- **Requirements**
Please rewrite the material from the line with "Image resolution: width=1024" to the line with "(158, 1510)", swapping "radio button" for "option button" and keeping everything else the same.
........
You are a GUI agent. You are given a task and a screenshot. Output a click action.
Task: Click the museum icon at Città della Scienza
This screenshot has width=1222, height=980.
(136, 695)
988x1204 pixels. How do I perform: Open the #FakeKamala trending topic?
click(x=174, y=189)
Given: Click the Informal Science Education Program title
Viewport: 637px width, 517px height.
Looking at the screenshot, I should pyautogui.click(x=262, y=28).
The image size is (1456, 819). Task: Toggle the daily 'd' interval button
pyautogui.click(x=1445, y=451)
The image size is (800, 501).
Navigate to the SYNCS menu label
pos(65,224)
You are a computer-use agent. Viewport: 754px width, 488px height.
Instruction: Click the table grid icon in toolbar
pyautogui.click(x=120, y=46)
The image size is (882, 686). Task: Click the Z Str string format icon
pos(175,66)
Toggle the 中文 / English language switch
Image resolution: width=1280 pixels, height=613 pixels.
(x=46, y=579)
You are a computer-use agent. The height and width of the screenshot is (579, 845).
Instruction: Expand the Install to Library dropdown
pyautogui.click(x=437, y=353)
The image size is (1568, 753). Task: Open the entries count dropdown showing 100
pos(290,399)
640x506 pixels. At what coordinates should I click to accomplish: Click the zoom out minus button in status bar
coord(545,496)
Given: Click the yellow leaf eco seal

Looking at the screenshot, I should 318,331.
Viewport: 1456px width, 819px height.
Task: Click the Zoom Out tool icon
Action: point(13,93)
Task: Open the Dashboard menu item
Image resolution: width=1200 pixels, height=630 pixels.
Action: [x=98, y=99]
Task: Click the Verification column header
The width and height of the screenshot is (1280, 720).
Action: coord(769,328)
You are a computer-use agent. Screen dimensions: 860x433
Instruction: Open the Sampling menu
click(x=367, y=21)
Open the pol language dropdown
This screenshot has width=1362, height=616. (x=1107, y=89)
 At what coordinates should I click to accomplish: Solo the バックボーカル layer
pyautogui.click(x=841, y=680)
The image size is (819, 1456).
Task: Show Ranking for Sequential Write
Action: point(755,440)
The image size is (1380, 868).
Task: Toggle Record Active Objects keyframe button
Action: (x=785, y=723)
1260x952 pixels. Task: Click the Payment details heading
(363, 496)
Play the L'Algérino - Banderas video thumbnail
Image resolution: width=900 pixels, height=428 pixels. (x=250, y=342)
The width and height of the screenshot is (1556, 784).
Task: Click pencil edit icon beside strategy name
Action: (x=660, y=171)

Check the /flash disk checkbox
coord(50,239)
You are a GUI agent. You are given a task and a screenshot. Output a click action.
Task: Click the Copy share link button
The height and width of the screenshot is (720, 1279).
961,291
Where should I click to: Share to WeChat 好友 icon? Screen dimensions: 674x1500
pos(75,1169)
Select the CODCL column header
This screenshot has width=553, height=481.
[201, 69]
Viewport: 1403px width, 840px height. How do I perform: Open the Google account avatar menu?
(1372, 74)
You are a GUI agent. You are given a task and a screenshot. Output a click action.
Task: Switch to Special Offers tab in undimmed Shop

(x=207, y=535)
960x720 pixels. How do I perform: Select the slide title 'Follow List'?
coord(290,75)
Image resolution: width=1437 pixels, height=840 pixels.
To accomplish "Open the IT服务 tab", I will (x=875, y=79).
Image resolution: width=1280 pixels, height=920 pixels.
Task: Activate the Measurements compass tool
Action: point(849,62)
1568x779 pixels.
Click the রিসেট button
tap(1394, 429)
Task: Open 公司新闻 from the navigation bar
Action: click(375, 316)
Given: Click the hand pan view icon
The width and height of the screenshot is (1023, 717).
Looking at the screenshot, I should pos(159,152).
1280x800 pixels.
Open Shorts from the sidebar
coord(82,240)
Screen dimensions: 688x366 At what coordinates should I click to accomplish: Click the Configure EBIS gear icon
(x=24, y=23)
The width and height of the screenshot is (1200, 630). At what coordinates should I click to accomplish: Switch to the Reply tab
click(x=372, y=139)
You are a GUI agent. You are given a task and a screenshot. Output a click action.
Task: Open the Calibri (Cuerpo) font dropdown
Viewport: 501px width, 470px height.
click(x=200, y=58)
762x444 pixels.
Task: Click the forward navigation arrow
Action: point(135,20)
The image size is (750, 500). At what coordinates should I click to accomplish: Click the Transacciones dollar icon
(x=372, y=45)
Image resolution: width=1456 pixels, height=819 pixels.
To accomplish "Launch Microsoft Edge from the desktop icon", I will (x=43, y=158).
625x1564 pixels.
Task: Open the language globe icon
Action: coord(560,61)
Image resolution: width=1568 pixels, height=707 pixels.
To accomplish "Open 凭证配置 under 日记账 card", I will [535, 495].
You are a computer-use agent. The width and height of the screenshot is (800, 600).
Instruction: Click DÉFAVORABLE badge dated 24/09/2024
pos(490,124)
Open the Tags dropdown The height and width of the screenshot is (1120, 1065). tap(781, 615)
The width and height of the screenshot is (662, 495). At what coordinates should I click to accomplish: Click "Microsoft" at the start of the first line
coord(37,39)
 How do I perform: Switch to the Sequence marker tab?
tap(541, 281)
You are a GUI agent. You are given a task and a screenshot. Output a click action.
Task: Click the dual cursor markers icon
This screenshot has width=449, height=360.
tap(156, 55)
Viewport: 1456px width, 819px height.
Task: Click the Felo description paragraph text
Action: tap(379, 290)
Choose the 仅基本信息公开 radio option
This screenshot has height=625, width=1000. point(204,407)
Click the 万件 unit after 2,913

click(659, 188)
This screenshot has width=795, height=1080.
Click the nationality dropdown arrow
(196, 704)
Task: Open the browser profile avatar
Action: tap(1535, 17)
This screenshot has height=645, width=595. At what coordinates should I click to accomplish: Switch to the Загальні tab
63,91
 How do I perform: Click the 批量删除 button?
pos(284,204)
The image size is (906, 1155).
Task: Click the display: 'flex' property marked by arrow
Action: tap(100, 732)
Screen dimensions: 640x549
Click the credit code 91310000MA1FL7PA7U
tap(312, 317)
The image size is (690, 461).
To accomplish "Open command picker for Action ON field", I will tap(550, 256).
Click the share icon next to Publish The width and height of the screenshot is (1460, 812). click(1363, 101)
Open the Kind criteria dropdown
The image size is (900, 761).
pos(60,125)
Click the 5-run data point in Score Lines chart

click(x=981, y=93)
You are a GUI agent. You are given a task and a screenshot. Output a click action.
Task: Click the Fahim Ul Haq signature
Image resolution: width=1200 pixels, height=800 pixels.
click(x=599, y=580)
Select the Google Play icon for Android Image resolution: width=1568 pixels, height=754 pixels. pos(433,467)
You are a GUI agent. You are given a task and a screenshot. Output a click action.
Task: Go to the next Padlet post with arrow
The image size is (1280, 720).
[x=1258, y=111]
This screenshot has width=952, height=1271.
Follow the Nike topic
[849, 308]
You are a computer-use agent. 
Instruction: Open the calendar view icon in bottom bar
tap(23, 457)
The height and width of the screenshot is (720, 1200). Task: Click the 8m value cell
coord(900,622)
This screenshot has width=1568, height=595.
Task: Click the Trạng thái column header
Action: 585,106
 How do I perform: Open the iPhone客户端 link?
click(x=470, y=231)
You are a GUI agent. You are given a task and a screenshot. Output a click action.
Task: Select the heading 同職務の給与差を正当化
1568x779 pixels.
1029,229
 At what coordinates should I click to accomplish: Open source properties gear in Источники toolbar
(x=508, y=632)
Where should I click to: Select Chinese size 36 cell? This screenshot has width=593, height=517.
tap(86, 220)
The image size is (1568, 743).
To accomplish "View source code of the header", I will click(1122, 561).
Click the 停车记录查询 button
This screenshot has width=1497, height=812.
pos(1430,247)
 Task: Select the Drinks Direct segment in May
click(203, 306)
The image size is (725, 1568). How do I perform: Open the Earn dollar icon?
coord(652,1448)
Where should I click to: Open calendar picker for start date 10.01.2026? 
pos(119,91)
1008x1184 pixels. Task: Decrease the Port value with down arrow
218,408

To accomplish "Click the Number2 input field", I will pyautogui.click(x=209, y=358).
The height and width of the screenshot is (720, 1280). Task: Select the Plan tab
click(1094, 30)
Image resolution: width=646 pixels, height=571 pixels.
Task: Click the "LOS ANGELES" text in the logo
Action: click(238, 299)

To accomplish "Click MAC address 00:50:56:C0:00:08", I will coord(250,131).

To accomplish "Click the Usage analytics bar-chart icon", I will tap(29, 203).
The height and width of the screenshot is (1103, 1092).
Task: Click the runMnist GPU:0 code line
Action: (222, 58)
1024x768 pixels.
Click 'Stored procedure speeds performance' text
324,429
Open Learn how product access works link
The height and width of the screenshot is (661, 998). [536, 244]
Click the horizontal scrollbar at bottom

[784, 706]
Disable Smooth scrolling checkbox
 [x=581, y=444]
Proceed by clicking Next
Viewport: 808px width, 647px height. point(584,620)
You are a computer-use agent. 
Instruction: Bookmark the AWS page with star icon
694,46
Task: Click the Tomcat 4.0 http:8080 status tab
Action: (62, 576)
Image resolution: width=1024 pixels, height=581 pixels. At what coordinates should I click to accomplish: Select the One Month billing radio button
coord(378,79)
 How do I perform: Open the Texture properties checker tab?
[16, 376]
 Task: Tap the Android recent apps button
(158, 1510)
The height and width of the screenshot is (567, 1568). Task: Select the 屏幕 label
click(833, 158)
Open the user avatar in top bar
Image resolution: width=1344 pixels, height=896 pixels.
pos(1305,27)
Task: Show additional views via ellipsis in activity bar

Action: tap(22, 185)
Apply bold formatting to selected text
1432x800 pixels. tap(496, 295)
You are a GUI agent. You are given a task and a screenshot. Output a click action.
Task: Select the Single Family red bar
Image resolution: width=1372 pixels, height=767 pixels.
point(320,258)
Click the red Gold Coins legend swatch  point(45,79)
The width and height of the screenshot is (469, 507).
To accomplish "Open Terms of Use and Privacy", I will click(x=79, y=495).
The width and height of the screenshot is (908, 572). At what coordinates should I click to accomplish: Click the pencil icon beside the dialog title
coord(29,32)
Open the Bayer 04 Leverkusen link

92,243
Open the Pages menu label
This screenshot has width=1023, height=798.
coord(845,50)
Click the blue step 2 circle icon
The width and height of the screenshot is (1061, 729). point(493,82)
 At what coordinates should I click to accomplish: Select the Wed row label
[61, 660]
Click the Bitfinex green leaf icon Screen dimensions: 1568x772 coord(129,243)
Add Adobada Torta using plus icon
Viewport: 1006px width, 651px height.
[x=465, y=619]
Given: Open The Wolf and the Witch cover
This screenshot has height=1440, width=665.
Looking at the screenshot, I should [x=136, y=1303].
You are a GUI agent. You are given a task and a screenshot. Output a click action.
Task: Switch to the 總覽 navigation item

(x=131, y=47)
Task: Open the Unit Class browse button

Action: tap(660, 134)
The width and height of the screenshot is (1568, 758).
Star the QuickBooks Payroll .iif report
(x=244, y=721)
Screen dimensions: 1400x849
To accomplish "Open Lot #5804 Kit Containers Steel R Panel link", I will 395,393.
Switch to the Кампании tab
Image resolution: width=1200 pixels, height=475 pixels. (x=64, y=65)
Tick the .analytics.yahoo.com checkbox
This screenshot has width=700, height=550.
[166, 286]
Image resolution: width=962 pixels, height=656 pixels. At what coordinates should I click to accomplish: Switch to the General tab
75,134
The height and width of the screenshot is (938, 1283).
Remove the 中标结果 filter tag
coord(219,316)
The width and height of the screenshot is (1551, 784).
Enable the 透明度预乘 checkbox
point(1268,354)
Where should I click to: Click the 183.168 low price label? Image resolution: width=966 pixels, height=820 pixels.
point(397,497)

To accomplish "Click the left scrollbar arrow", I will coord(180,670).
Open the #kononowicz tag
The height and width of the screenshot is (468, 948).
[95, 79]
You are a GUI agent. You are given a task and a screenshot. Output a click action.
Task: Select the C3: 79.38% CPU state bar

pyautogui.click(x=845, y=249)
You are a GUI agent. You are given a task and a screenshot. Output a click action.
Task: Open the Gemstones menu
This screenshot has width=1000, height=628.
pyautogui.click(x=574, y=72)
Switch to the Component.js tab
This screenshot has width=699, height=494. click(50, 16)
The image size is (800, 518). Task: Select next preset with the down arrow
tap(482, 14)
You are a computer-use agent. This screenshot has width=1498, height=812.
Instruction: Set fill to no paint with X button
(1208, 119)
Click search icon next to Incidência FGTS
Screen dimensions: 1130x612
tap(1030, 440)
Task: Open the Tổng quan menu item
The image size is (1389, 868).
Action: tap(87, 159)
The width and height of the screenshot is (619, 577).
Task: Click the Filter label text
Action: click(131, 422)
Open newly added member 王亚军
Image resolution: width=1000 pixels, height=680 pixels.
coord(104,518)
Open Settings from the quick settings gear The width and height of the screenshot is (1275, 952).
........
- **Reply to the task**
Image resolution: width=1024 pixels, height=581 pixels. At what coordinates should I click to accomplish: Select the One Month billing option button
coord(378,79)
 How do I perform: Open the Texture properties checker tab?
[16, 376]
 Task: Tap the Android recent apps button
(158, 1510)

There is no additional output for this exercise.